MonFinancier.com : Les parts du fonds sont libellées en couronnes suédoises ? Pourquoi ce choix ?
B.F : Actuellement, les parts du fonds sont libellées en couronnes suédoises. Mais prochainement, il existera une part disponible en euros. Investir en couronnes suédoises n'est pas un problème en soi. Quand on regarde le comportement des marchés actions sur les trois dernières années, la couronne suédoise a fait l'objet de valeur refuge. Un investisseur de la zone euro qui avait investi dans le fonds libellé en couronne suédoise, a gagné 12 à 13% ne serait-ce que sur la devise. Aujourd'hui, la question mérite d'être posée avec la politique de la Banque centrale suédoise. Elle donne priorité à la compétitivité pour les sociétés exportatrices puisque 40% de l'économie suédoise est tournée vers l'export. Elle a une politique assez opportuniste d'affaiblissement de la couronne suédoise pour permettre aux sociétés suédoises de retrouver de la compétitivité à l'export. Dans la configuration actuelle, un investisseur euro peut perdre un peu sur la devise. Mais en contrepartie, il pourra profiter du surplus d'activité des sociétés exportatrices qui sont fortement exposées aux pays émergents. Et notre fonds est fortement pondéré sur ce type d'actifs…
MonFinancier.com : La Scandinavie est-elle un ilot de paix dans une zone euro agitée ? Si oui, pourquoi cette zone ne fait pas plus parler d'elle ?
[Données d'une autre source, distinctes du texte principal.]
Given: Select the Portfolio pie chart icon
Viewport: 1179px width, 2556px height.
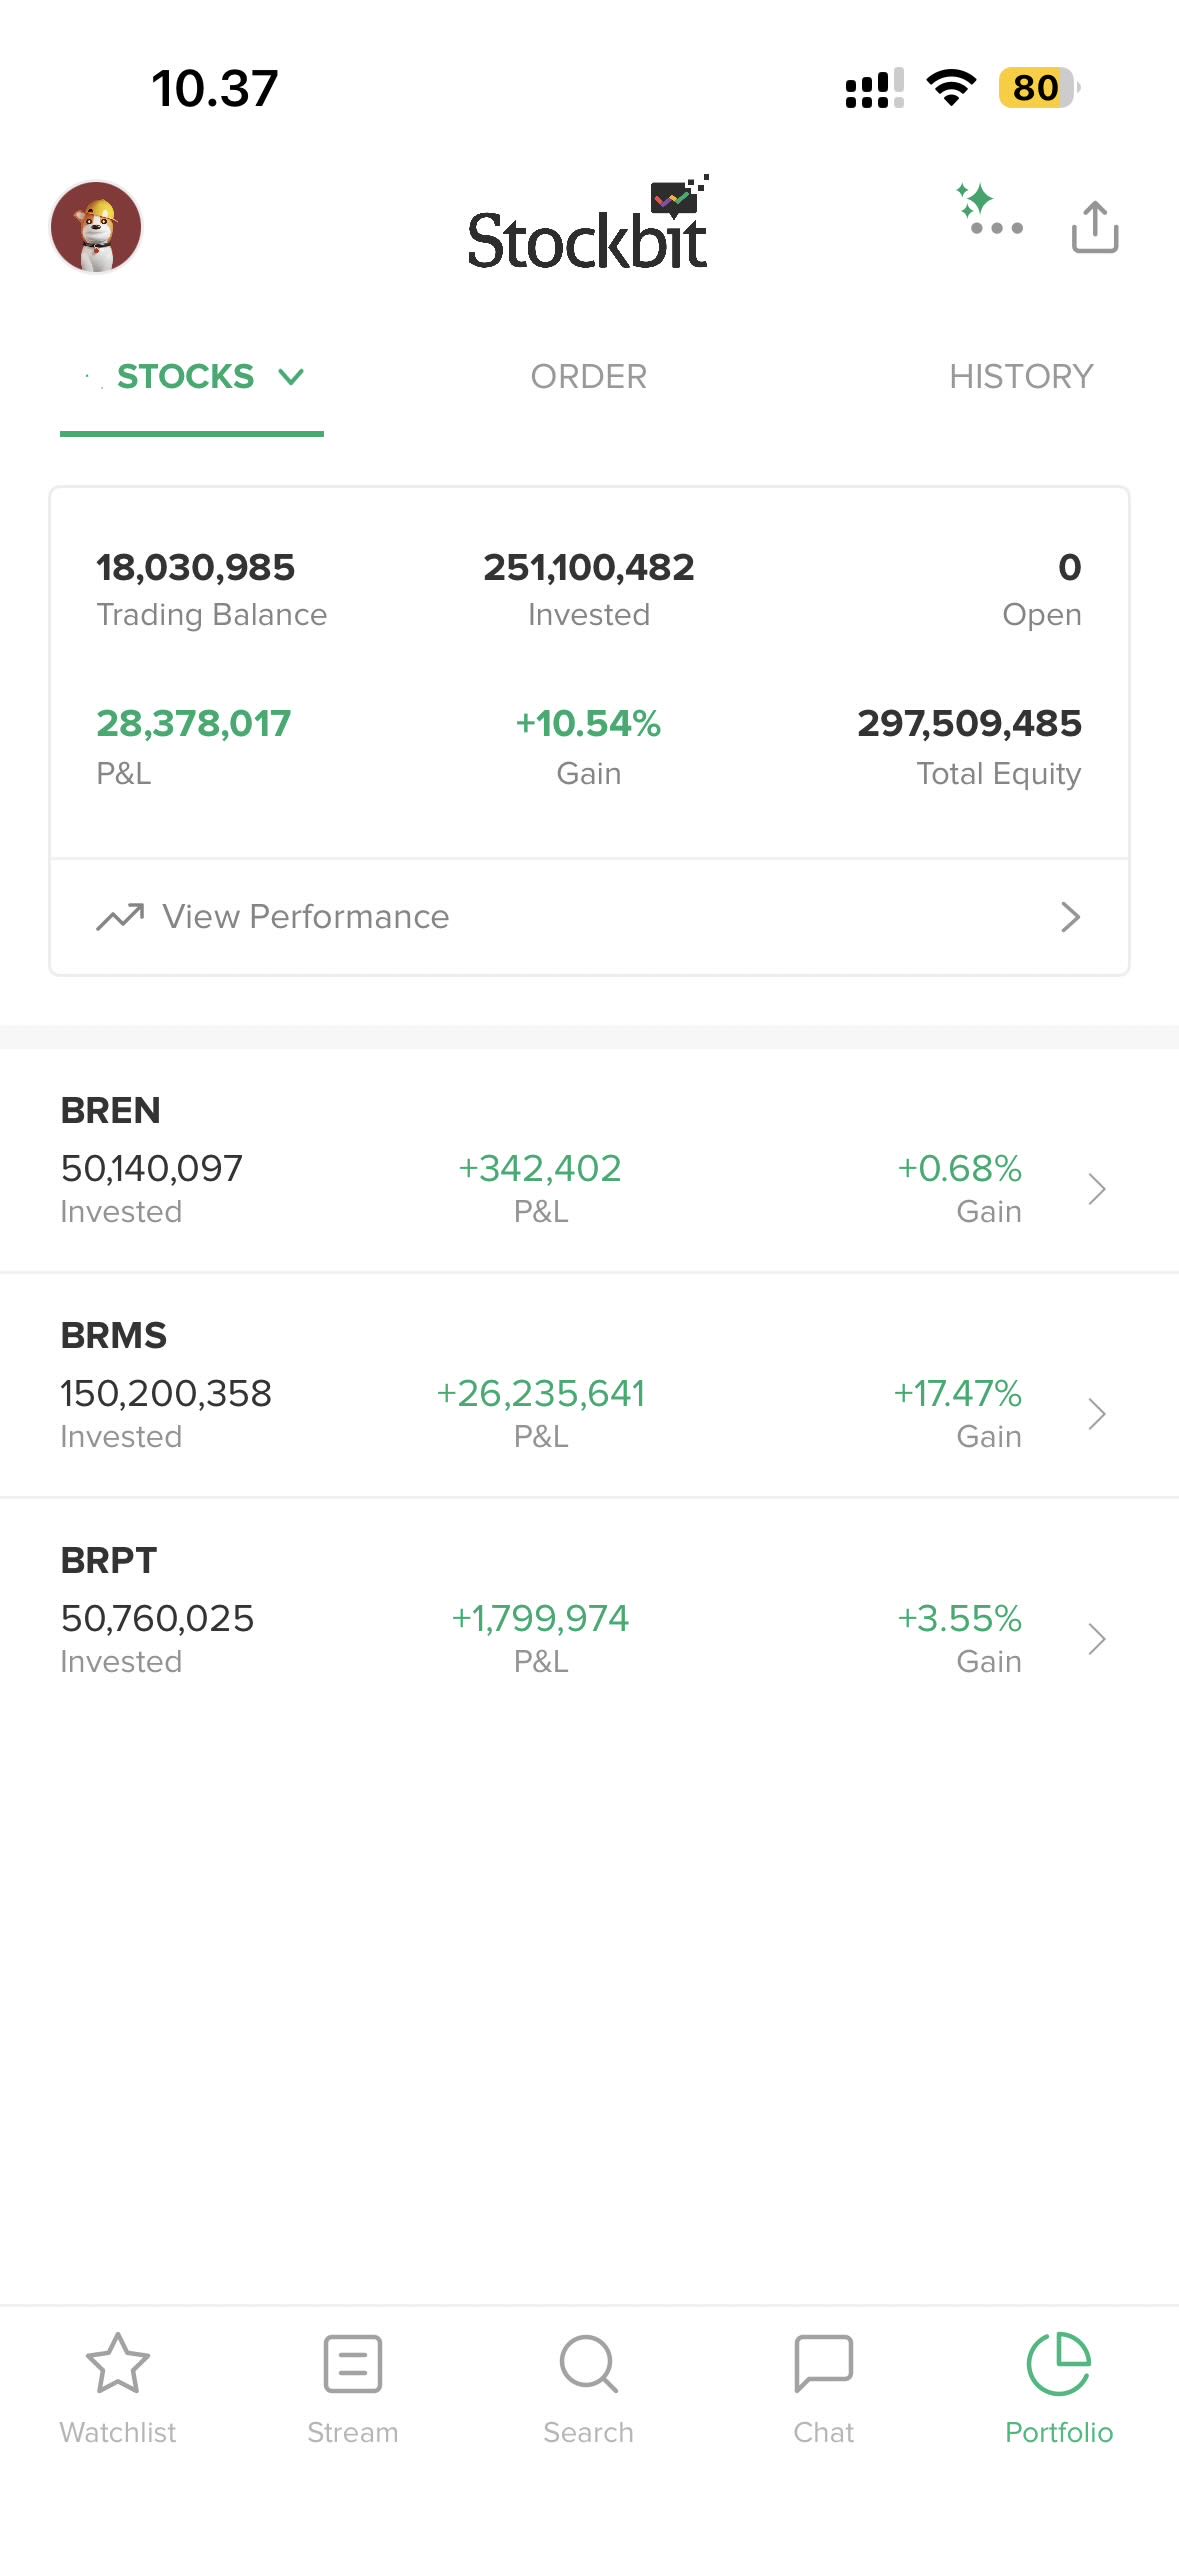Looking at the screenshot, I should point(1058,2364).
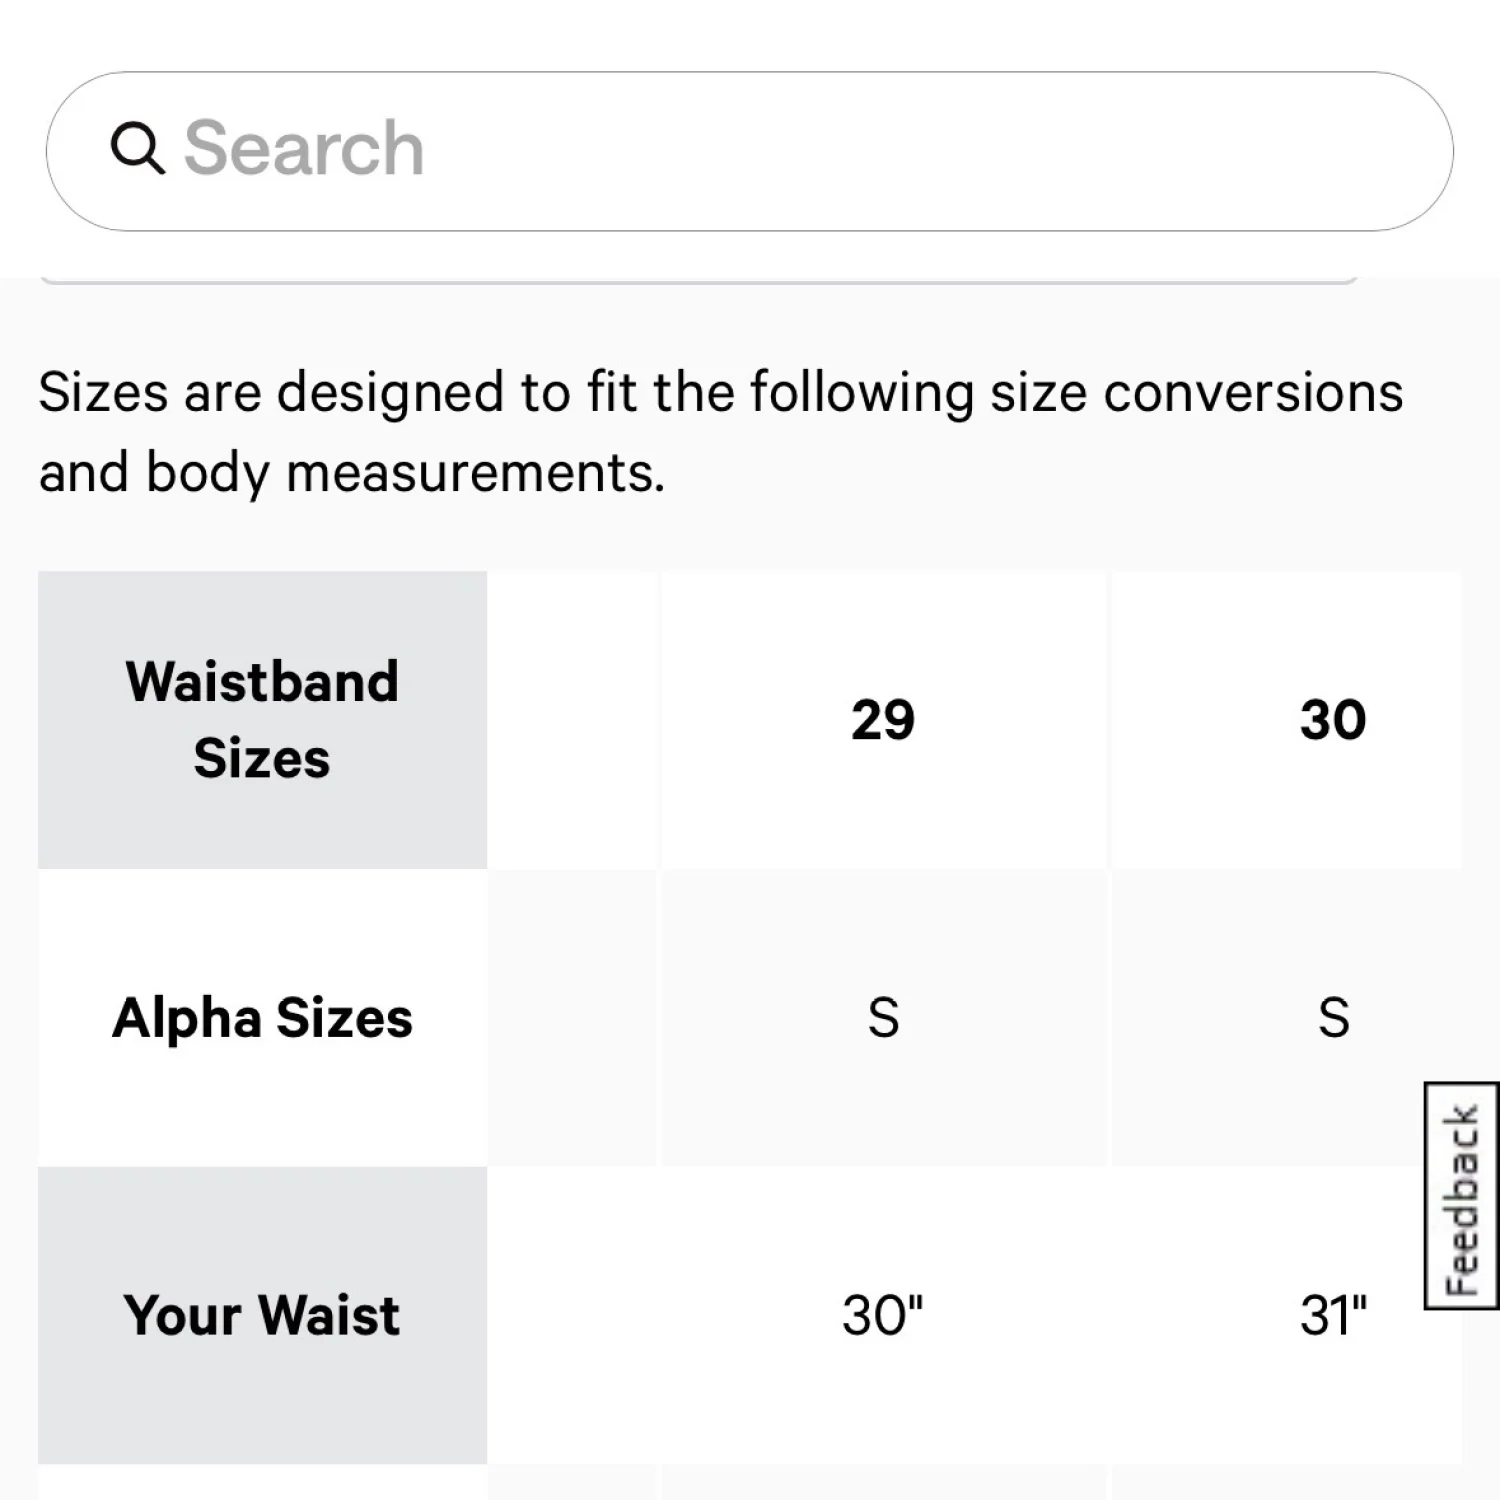Viewport: 1500px width, 1500px height.
Task: Click waistband size 30 cell
Action: tap(1332, 719)
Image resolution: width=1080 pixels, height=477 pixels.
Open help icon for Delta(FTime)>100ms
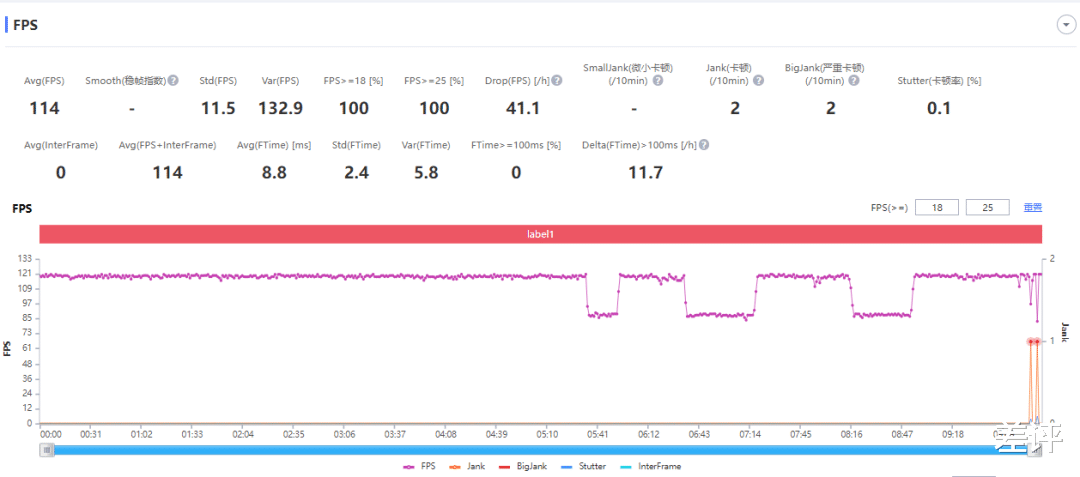pyautogui.click(x=704, y=145)
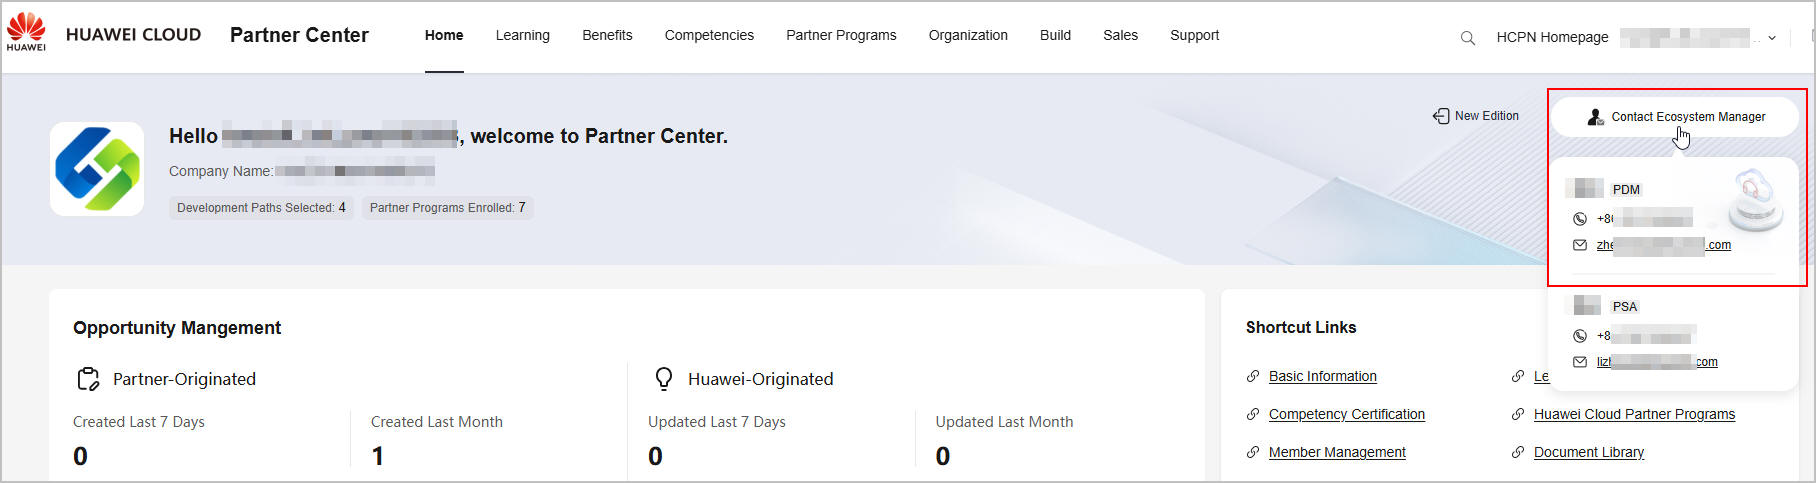
Task: Click the Huawei-Originated lightbulb icon
Action: click(x=663, y=379)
B.F : Quand on regarde sur 15 ans, le marché nordique- retraité des dividendes- s'est apprécié de 78%. Le Dax a progressé de 51% quand le CAC40 a fait -13% sur la période. En dépit de cette surperformance, la Scandinavie est une zone peu regardée en France ou en zone euro. Contrairement aux idées reçues, les pays Scandinaves ne peuvent être considérés comme une zone exotique, où quand l'économie décolle, c'est la zone à la mode sur laquelle il faut investir. Ce sont des économies très défensives dont les marchés surperforment significativement les autres marchés. Pourquoi ? Parce qu'elles ont retenu les leçons du passé. Dans les années 90, la Scandinavie a connu une grave crise monétaire avec la couronne suédoise sur laquelle il y a eu une spéculation très importante. Il y a eu aussi une grave crise immobilière et bancaire sans précédent ou les trois quart des banques étaient en faillite. A partir de là, ils ont restructuré leurs banques. Cela a pris 10 ans, jusqu'à la fin des années 90. Pour revenir sur un modèle quasiment basé sur des banques de détails et finalement très peu d'activité d'investissement. Les bilans ont été assainis. Ce qui a permis à ces économies de surperformer très nettement les autres zones mondiales.
MonFinancier.com : Les actions nordiques semblent sous-valorisées, est-ce vraiment le cas ?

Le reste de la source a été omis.